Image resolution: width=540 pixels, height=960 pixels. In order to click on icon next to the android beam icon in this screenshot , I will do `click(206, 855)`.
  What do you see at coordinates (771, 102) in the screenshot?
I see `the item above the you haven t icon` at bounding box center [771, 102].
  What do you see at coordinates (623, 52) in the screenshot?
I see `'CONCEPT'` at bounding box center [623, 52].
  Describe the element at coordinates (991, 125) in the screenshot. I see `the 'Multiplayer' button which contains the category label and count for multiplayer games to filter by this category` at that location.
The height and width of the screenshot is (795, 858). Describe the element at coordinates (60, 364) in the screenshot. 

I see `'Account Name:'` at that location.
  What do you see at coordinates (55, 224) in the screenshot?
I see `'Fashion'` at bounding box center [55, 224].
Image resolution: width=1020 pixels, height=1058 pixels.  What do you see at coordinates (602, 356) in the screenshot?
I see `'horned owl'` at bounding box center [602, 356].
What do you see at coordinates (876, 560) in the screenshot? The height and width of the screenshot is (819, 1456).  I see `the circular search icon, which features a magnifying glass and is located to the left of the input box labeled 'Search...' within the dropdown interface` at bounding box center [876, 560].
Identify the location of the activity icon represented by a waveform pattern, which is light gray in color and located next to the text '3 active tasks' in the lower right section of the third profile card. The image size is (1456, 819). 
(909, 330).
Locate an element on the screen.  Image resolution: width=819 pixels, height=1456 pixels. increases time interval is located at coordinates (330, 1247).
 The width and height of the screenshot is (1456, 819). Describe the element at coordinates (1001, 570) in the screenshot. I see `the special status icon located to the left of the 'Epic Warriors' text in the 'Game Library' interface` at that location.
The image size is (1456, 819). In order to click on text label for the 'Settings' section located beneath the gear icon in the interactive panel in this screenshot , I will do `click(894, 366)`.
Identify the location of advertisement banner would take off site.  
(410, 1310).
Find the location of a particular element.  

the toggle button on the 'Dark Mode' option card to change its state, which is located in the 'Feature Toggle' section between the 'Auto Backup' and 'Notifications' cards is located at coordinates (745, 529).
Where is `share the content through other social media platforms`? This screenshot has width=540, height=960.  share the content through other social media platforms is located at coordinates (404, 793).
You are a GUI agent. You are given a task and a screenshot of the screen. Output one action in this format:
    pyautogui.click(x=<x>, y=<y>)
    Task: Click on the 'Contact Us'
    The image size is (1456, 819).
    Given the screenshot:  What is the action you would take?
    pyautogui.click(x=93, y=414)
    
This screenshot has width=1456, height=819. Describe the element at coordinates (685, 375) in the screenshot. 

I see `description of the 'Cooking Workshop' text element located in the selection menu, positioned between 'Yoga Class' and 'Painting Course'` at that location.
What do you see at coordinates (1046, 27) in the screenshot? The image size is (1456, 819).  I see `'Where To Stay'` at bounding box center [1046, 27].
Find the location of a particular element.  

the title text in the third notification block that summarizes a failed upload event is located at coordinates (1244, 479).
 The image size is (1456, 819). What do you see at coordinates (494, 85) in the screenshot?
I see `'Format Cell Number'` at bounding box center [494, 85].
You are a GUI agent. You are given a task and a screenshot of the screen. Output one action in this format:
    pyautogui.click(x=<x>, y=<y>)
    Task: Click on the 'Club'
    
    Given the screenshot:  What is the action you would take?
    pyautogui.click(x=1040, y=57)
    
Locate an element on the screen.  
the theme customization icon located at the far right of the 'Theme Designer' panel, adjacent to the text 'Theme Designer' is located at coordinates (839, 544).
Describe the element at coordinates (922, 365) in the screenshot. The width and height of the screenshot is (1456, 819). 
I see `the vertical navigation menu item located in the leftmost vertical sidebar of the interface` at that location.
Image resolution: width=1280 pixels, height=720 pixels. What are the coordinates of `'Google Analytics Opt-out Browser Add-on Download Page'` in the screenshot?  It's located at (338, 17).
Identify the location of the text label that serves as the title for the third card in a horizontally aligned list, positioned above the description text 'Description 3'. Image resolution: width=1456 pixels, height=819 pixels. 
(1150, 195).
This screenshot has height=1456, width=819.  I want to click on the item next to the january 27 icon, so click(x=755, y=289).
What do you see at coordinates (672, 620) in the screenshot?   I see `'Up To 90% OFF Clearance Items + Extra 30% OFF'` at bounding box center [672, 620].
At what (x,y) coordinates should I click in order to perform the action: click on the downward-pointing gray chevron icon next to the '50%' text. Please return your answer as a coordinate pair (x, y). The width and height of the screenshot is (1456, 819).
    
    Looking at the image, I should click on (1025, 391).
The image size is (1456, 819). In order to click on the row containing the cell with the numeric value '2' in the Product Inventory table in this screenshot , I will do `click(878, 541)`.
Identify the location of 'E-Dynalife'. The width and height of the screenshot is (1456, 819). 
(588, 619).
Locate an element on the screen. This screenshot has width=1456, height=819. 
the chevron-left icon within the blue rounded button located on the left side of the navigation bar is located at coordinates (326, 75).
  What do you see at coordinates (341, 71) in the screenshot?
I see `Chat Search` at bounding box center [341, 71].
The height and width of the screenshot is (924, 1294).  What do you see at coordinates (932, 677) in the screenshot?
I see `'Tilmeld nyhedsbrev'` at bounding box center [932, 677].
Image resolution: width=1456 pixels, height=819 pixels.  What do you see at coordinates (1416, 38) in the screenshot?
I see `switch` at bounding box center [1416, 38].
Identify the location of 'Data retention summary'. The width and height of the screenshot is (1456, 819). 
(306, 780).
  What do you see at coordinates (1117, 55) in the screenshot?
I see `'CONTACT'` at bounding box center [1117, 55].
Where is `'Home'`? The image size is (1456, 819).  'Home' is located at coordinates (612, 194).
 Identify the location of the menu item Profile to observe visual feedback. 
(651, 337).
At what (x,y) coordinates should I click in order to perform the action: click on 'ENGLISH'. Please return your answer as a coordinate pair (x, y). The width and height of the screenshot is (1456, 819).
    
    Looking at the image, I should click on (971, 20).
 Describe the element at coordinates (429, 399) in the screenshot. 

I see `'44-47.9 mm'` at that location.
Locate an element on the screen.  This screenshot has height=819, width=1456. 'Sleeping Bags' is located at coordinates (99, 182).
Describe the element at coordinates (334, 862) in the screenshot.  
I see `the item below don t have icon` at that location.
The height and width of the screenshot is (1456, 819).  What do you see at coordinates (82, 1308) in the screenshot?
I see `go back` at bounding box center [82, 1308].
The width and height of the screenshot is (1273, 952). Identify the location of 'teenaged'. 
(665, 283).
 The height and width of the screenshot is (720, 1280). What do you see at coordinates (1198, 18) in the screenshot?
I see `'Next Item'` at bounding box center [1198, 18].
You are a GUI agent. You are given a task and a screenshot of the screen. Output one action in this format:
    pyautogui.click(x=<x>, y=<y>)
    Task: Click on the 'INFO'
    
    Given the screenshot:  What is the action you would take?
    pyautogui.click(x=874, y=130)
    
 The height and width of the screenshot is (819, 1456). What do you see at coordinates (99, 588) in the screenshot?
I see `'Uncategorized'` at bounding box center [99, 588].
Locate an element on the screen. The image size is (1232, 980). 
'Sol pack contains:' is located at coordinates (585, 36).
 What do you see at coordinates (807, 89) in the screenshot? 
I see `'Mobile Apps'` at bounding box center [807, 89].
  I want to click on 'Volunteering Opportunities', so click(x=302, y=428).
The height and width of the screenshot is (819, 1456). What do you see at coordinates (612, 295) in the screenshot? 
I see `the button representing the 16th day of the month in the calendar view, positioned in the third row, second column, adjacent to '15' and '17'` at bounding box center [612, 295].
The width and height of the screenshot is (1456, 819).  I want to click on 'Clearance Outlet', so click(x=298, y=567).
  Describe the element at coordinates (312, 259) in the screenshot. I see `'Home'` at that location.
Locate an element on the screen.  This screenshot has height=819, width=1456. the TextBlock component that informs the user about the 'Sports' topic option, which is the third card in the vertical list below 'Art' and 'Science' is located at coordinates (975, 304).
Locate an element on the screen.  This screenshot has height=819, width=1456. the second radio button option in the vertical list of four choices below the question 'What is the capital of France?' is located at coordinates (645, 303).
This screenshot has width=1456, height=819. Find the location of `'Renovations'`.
= = = = =
**TO DO**
Please lay out the part of the data above that opens with the line containing "Locate an element on the screen. The" and closes with the line containing "I want to click on 'Volunteering" as a Markdown table with the columns Row and Data line, leaving out any blank lines.

**EXPECTED ANSWER**
| Row | Data line |
|---|---|
| 1 | Locate an element on the screen. The image size is (1232, 980).  |
| 2 | 'Sol pack contains:' is located at coordinates (585, 36). |
| 3 |  What do you see at coordinates (807, 89) in the screenshot?  |
| 4 | I see `'Mobile Apps'` at bounding box center [807, 89]. |
| 5 |   I want to click on 'Volunteering Opportunities', so click(x=302, y=428). |